Work instructions:
From top to bottom, each entry below must be reproduced exactly.

(Stored data entries)
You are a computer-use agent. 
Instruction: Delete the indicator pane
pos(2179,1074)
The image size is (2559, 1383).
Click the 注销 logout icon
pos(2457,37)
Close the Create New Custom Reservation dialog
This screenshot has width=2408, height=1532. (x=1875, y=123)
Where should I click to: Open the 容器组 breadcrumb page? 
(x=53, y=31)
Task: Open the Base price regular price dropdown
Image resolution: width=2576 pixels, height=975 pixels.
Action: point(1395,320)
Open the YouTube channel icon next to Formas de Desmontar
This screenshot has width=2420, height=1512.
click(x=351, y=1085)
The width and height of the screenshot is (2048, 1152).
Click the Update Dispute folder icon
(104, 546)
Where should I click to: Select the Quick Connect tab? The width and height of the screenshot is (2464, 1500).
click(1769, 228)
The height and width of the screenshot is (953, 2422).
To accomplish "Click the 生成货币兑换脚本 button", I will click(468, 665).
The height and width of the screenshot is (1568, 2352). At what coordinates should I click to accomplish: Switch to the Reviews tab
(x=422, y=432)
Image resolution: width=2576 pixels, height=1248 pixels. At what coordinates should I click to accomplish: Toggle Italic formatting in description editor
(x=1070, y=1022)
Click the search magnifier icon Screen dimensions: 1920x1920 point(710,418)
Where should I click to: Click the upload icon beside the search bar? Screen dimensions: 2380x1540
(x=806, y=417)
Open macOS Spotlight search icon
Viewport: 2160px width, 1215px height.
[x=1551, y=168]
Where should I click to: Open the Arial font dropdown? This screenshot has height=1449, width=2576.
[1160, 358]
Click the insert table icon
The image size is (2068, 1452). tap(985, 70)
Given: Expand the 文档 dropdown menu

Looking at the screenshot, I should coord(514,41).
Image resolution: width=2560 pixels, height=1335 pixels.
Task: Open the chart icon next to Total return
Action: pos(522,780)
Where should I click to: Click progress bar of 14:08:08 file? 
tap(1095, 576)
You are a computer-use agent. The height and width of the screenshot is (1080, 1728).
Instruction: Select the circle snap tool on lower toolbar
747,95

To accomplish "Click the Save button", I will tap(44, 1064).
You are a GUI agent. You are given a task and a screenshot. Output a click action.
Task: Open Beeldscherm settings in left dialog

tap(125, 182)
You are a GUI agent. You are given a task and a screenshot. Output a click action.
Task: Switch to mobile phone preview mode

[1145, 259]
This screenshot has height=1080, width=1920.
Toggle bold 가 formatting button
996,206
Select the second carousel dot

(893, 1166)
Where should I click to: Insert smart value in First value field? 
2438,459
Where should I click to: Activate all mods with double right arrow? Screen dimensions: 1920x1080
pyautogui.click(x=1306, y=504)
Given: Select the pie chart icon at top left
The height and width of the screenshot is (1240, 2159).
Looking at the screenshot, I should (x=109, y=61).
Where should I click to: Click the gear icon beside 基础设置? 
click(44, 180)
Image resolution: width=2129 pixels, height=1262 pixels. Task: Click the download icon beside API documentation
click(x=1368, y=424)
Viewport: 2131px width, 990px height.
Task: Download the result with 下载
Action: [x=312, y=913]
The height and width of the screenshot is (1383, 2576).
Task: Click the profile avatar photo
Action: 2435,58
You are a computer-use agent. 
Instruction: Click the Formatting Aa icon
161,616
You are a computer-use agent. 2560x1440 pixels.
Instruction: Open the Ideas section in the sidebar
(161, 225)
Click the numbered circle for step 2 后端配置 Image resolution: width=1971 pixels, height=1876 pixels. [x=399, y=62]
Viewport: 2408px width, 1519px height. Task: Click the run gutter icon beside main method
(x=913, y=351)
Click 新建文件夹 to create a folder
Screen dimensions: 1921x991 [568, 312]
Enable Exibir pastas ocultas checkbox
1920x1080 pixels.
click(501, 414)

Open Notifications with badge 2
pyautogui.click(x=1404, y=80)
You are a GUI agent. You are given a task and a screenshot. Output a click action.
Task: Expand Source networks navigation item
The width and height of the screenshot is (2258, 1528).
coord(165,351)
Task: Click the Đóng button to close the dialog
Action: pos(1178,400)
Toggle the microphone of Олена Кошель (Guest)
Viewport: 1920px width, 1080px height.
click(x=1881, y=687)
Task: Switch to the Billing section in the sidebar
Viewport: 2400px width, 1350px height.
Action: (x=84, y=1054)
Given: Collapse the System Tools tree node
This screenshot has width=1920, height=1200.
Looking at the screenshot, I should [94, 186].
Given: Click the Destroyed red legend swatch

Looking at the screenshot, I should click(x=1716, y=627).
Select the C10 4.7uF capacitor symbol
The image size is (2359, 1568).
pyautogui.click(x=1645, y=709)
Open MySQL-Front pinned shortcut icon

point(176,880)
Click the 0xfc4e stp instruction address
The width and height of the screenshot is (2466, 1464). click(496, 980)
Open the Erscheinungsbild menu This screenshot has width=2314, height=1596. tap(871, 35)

Answer below:
You are a computer-use agent. 
Instruction: Delete the indicator pane
pos(2179,1074)
The image size is (2559, 1383).
Click the 注销 logout icon
pos(2457,37)
Close the Create New Custom Reservation dialog
This screenshot has width=2408, height=1532. (x=1875, y=123)
Where should I click to: Open the 容器组 breadcrumb page? 
(x=53, y=31)
Task: Open the Base price regular price dropdown
Image resolution: width=2576 pixels, height=975 pixels.
Action: point(1395,320)
Open the YouTube channel icon next to Formas de Desmontar
This screenshot has width=2420, height=1512.
click(x=351, y=1085)
The width and height of the screenshot is (2048, 1152).
Click the Update Dispute folder icon
(104, 546)
Where should I click to: Select the Quick Connect tab? The width and height of the screenshot is (2464, 1500).
click(1769, 228)
The height and width of the screenshot is (953, 2422).
To accomplish "Click the 生成货币兑换脚本 button", I will click(468, 665).
The height and width of the screenshot is (1568, 2352). At what coordinates should I click to accomplish: Switch to the Reviews tab
(x=422, y=432)
Image resolution: width=2576 pixels, height=1248 pixels. At what coordinates should I click to accomplish: Toggle Italic formatting in description editor
(x=1070, y=1022)
Click the search magnifier icon Screen dimensions: 1920x1920 point(710,418)
Where should I click to: Click the upload icon beside the search bar? Screen dimensions: 2380x1540
(x=806, y=417)
Open macOS Spotlight search icon
Viewport: 2160px width, 1215px height.
[x=1551, y=168]
Where should I click to: Open the Arial font dropdown? This screenshot has height=1449, width=2576.
[1160, 358]
Click the insert table icon
The image size is (2068, 1452). tap(985, 70)
Given: Expand the 文档 dropdown menu

Looking at the screenshot, I should coord(514,41).
Image resolution: width=2560 pixels, height=1335 pixels.
Task: Open the chart icon next to Total return
Action: pos(522,780)
Where should I click to: Click progress bar of 14:08:08 file? 
tap(1095, 576)
You are a computer-use agent. The height and width of the screenshot is (1080, 1728).
Instruction: Select the circle snap tool on lower toolbar
747,95

To accomplish "Click the Save button", I will tap(44, 1064).
You are a GUI agent. You are given a task and a screenshot. Output a click action.
Task: Open Beeldscherm settings in left dialog

tap(125, 182)
You are a GUI agent. You are given a task and a screenshot. Output a click action.
Task: Switch to mobile phone preview mode

[1145, 259]
This screenshot has height=1080, width=1920.
Toggle bold 가 formatting button
996,206
Select the second carousel dot

(893, 1166)
Where should I click to: Insert smart value in First value field? 
2438,459
Where should I click to: Activate all mods with double right arrow? Screen dimensions: 1920x1080
pyautogui.click(x=1306, y=504)
Given: Select the pie chart icon at top left
The height and width of the screenshot is (1240, 2159).
Looking at the screenshot, I should (x=109, y=61).
Where should I click to: Click the gear icon beside 基础设置? 
click(44, 180)
Image resolution: width=2129 pixels, height=1262 pixels. Task: Click the download icon beside API documentation
click(x=1368, y=424)
Viewport: 2131px width, 990px height.
Task: Download the result with 下载
Action: [x=312, y=913]
The height and width of the screenshot is (1383, 2576).
Task: Click the profile avatar photo
Action: 2435,58
You are a computer-use agent. 
Instruction: Click the Formatting Aa icon
161,616
You are a computer-use agent. 2560x1440 pixels.
Instruction: Open the Ideas section in the sidebar
(161, 225)
Click the numbered circle for step 2 后端配置 Image resolution: width=1971 pixels, height=1876 pixels. [x=399, y=62]
Viewport: 2408px width, 1519px height. Task: Click the run gutter icon beside main method
(x=913, y=351)
Click 新建文件夹 to create a folder
Screen dimensions: 1921x991 [568, 312]
Enable Exibir pastas ocultas checkbox
1920x1080 pixels.
click(501, 414)

Open Notifications with badge 2
pyautogui.click(x=1404, y=80)
You are a GUI agent. You are given a task and a screenshot. Output a click action.
Task: Expand Source networks navigation item
The width and height of the screenshot is (2258, 1528).
coord(165,351)
Task: Click the Đóng button to close the dialog
Action: pos(1178,400)
Toggle the microphone of Олена Кошель (Guest)
Viewport: 1920px width, 1080px height.
click(x=1881, y=687)
Task: Switch to the Billing section in the sidebar
Viewport: 2400px width, 1350px height.
Action: (x=84, y=1054)
Given: Collapse the System Tools tree node
This screenshot has width=1920, height=1200.
Looking at the screenshot, I should [94, 186].
Given: Click the Destroyed red legend swatch

Looking at the screenshot, I should click(x=1716, y=627).
Select the C10 4.7uF capacitor symbol
The image size is (2359, 1568).
pyautogui.click(x=1645, y=709)
Open MySQL-Front pinned shortcut icon

point(176,880)
Click the 0xfc4e stp instruction address
The width and height of the screenshot is (2466, 1464). click(496, 980)
Open the Erscheinungsbild menu This screenshot has width=2314, height=1596. tap(871, 35)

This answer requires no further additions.